The Supreme Court's analysis of the propriety of the search focused on its opinion in New York v. Belton, 453 U.S. 454, 101 S.Ct. 2860, 69 L.Ed.2d 768 (1981), in which the Court held that an officer may search the passenger area of a vehicle incident to the arrest of the driver. Gant, 556 U.S. at ––––, 129 S.Ct. at 1716–23, 173 L.Ed.2d at 493–501 (citing Belton, 453 U.S. at 460, 101 S.Ct. at 2864, 69 L.Ed.2d at 774–75). The majority in Gant noted that the Court in Belton had reasoned that such an approach was consistent with the purposes set out in Chimel v. California, 395 U.S. 752, 89 S.Ct. 2034, 23 L.Ed.2d 685 (1969), of ensuring both police officer safety and the preservation of evidence.
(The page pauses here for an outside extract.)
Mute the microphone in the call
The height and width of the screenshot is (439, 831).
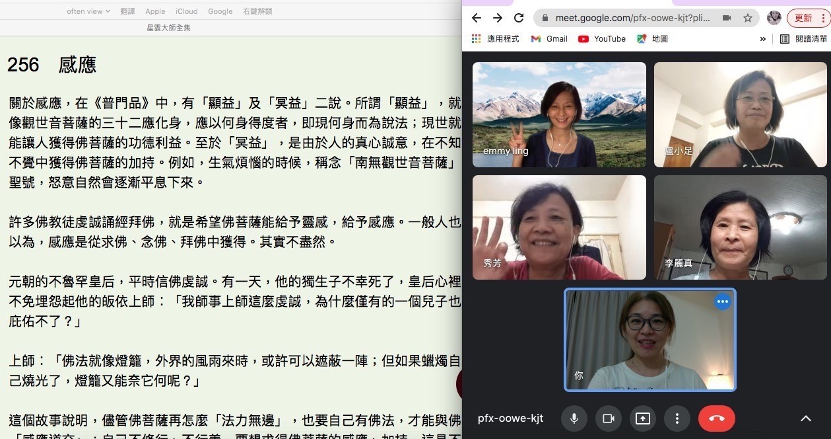(x=574, y=419)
Gant, 556 U.S. at ––––, 129 S.Ct. at 1716–18, 173 L.Ed.2d at 493–95. However, the Supreme Court observed in Gant that many lower courts had interpreted Belton expansively “to allow a vehicle search incident to the arrest of a recent occupant even if there is no possibility the arrestee could gain access to the vehicle at the time of the search.” Id. at ––––, 129 S.Ct. at 1718, 173 L.Ed.2d at 495. The majority in Gant concluded that such broad readings undermined Belton's and Chimel's dual rationales. Id. at ––––, 129 S.Ct. at 1719, 173 L.Ed.2d at 496.
The Court repudiated these interpretations and limited Belton's application by holding that when a defendant is arrested, the defendant's car can be searched “only when the arrestee is unsecured and within reaching distance of the passenger compartment at the time of the search” or “when it is reasonable to believe evidence relevant to the crime of arrest might be found in the vehicle.' “ Id. at ––––, 129 S.Ct. at 1719, 173 L.Ed.2d at 496 (quoting Thornton v. United States, 541 U.S. 615, 632, 124 S.Ct. 2127, 2137, 158 L.Ed.2d 905, 920 (2004) (Scalia & Ginsburg, JJ., concurring in the judgment)).
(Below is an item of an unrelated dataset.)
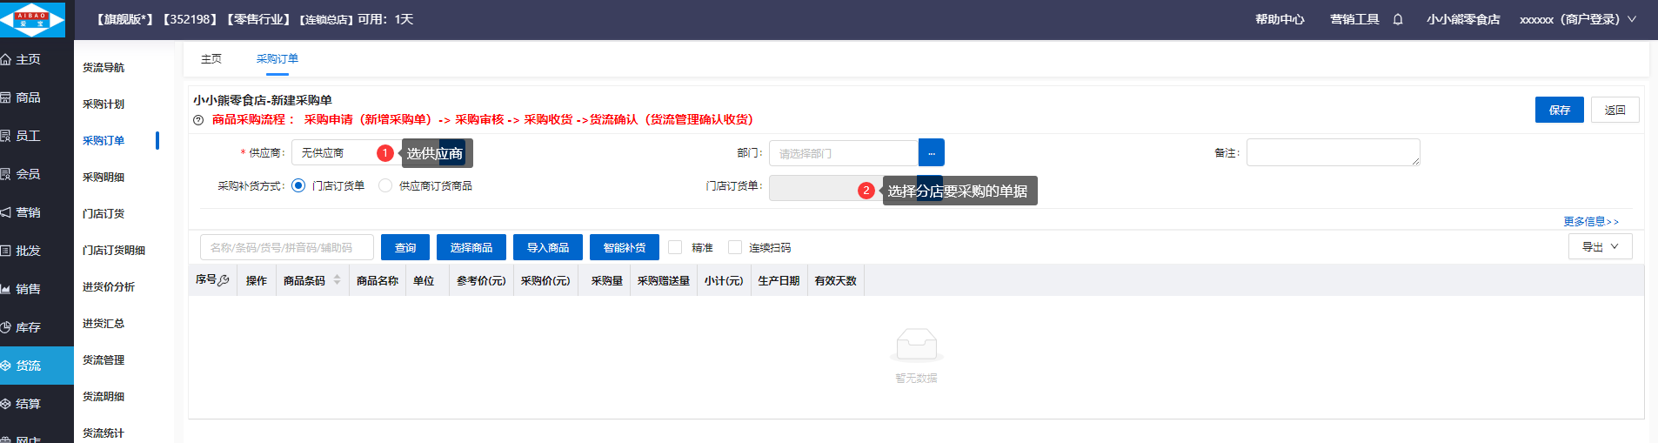
Task: Tick the 连续扫码 checkbox
Action: pos(735,247)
In its conclusions of law, the trial court here found that “[t]here has been no change in circumstances or in the Law to warrant the Court setting aside its ruling on [defendant's] Pre-trial Motion” because “[t]he main issue of contention in the Pre-trial Motion to Suppress was whether the Winston–Salem Police officers involved had a sufficient articulable and reasonable suspicion to stop the Defendant's vehicle. This issue was not affected by the Supreme Court's ruling in Arizona v. Gant.” This conclusion by the trial court remains unchallenged.
The trial court then turned its attention to the applicability of Gant to defendant's motion for appropriate relief and found that defendant had been secured in a police vehicle and was not within reaching distance of the passenger compartment of his car when officers searched his vehicle. Thus, no search was permitted under the first alternative set out in Gant. However, as to Gant's second prong, the trial court found that defendant had been arrested for carrying a concealed gun and that the officers had reason to believe that evidence of the offense of arrest, such as “other firearms, gun boxes, holsters, ammunition, spent shell casings and other indicia of ownership of the firearm” “would be located in the interior of the Defendant's vehicle.” Concluding that Gant did not foreclose the search of a vehicle pursuant to an arrest under those circumstances, the trial court denied the motion.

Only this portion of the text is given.